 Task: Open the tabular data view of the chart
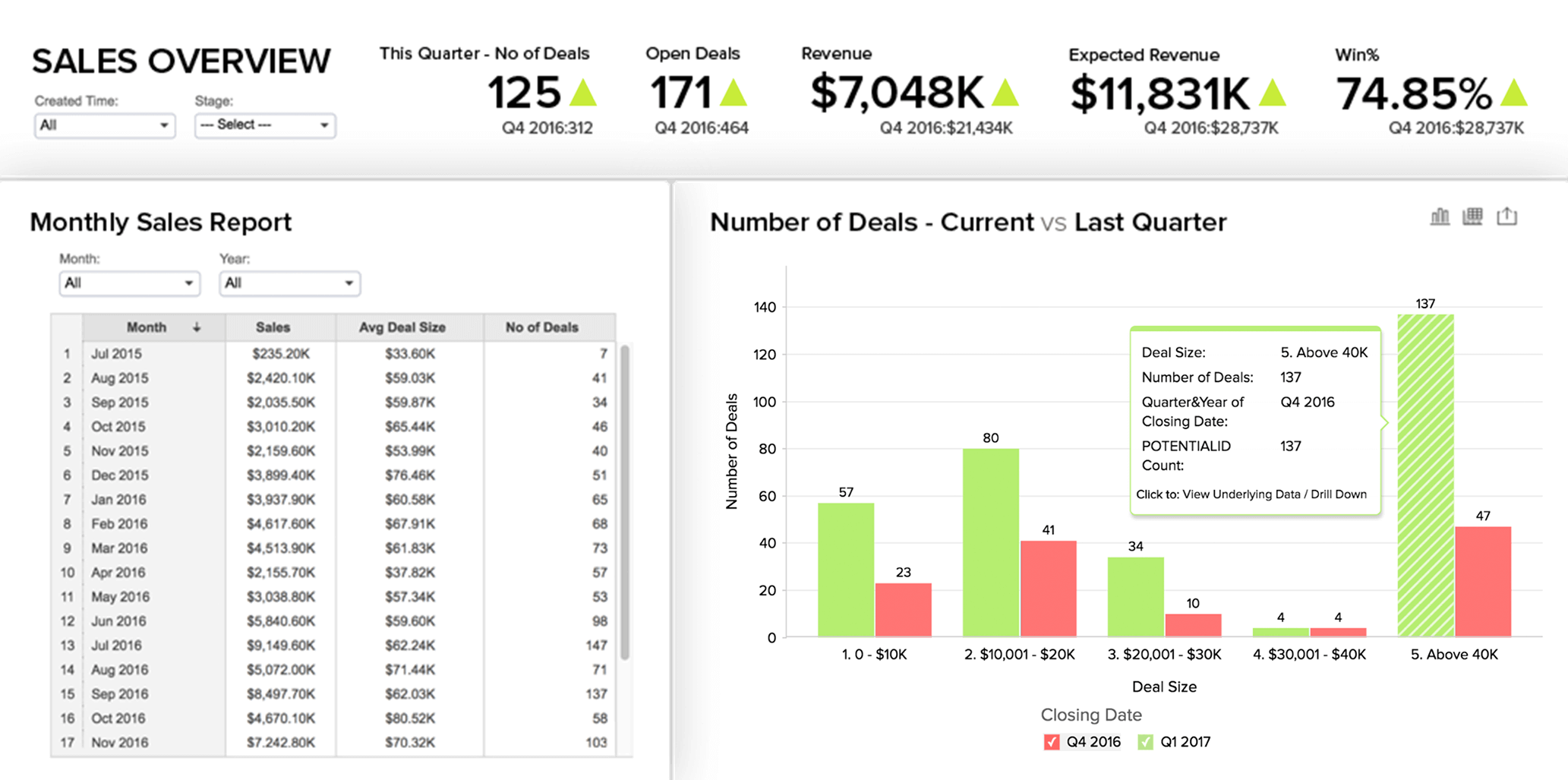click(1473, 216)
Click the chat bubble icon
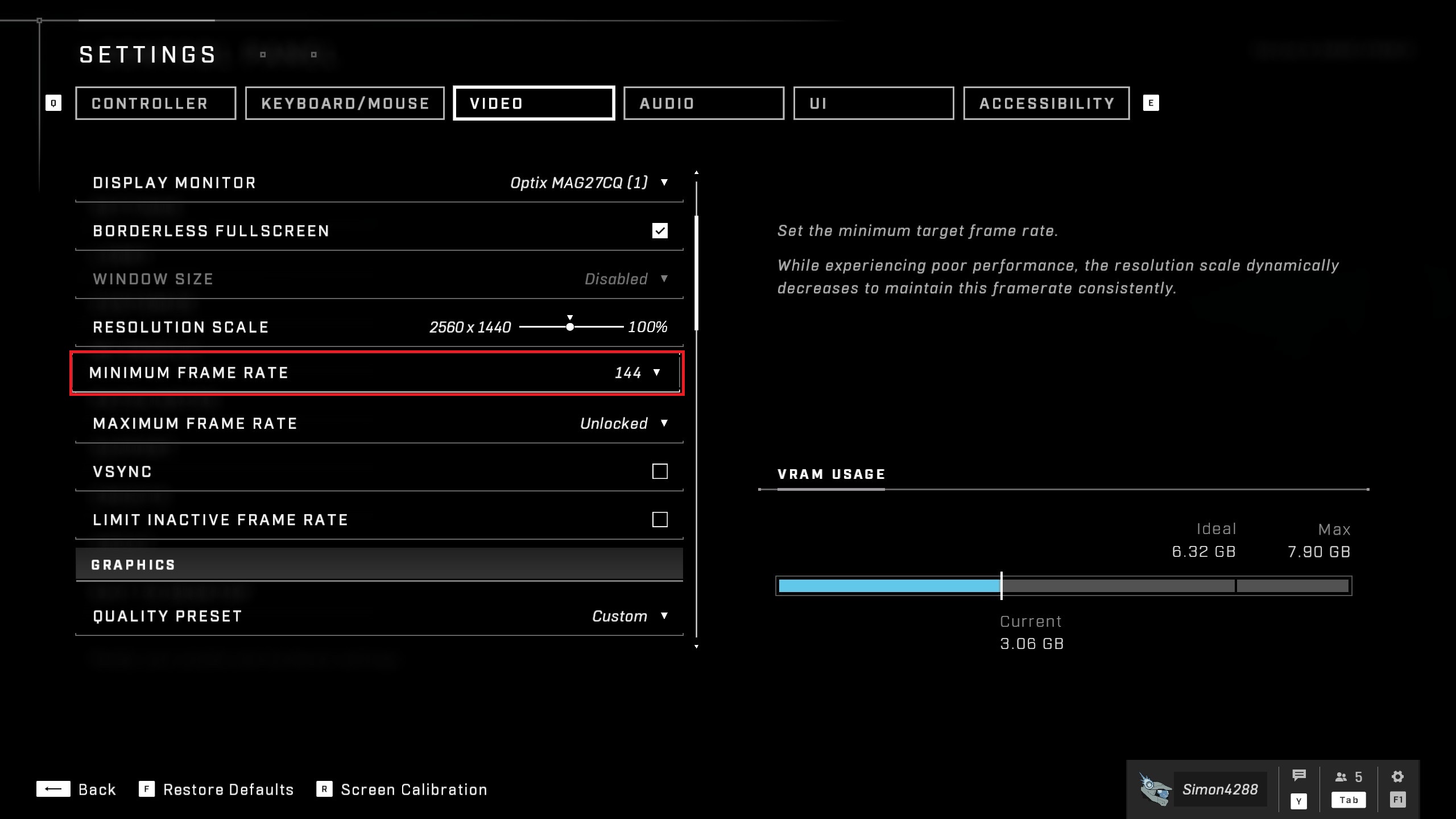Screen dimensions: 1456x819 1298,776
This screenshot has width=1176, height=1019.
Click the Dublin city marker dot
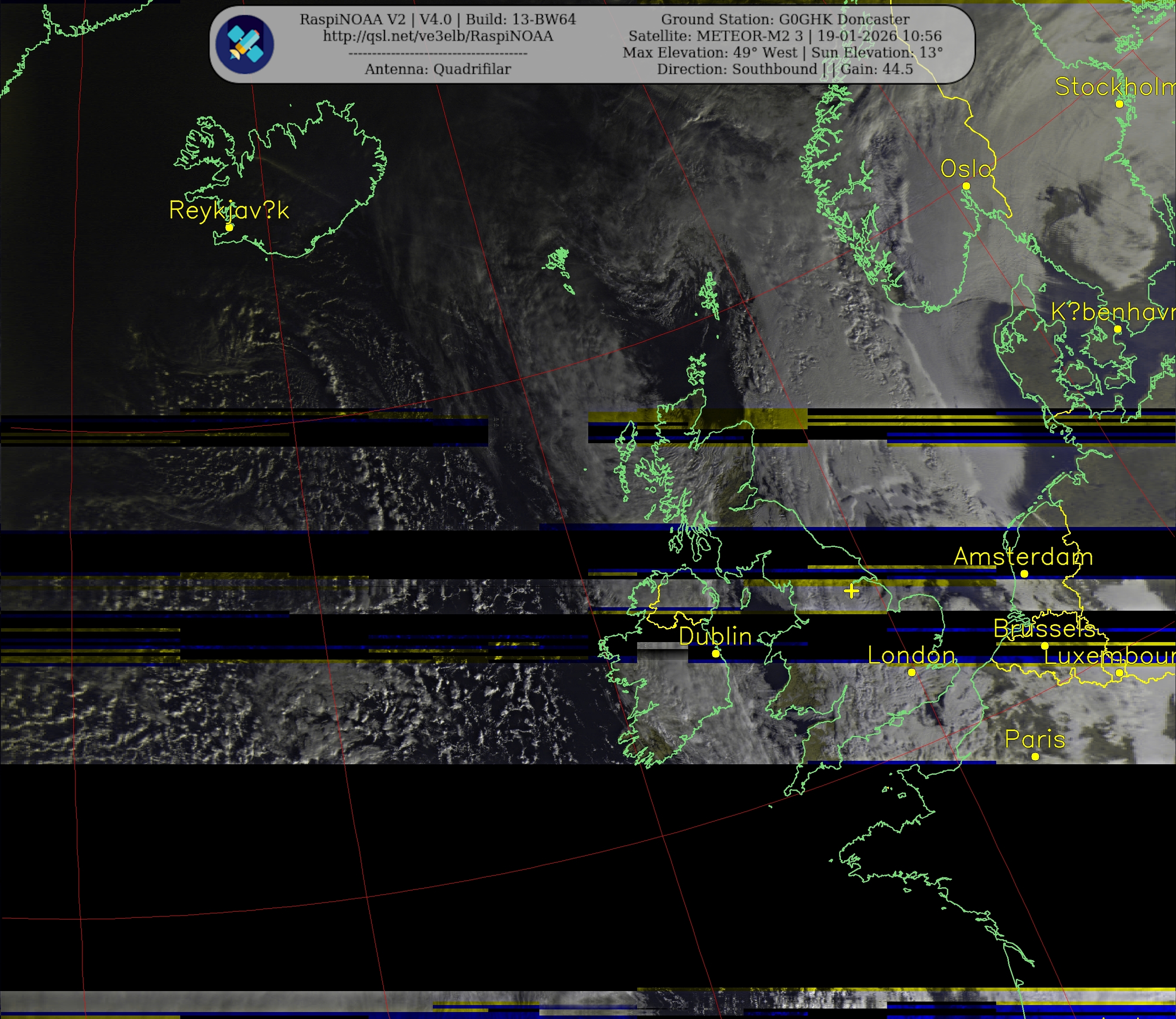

==

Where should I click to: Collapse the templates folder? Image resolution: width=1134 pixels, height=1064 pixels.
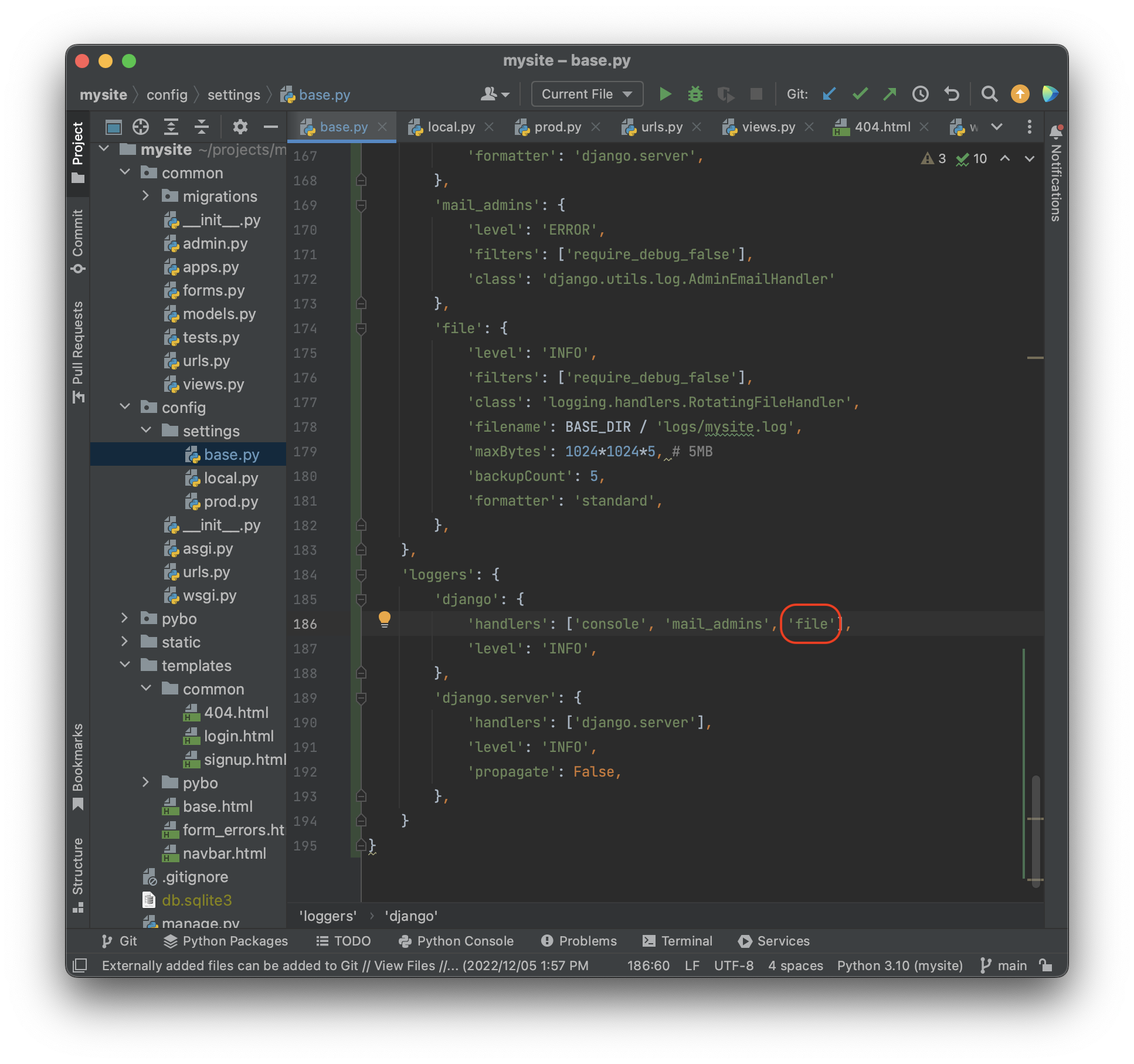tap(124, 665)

### [Aim of the exercise]
Once the line with "Task: Open the" is found in the data above, reproduce it and each line after it exactly, through the line with "Click the Dublin city marker dot". Omit the pictures.

### [Result of the exercise]
 Task: Open the tabular data view of the chart
click(1473, 216)
Click the chat bubble icon
Screen dimensions: 1456x819 1298,776
This screenshot has width=1176, height=1019.
Click the Dublin city marker dot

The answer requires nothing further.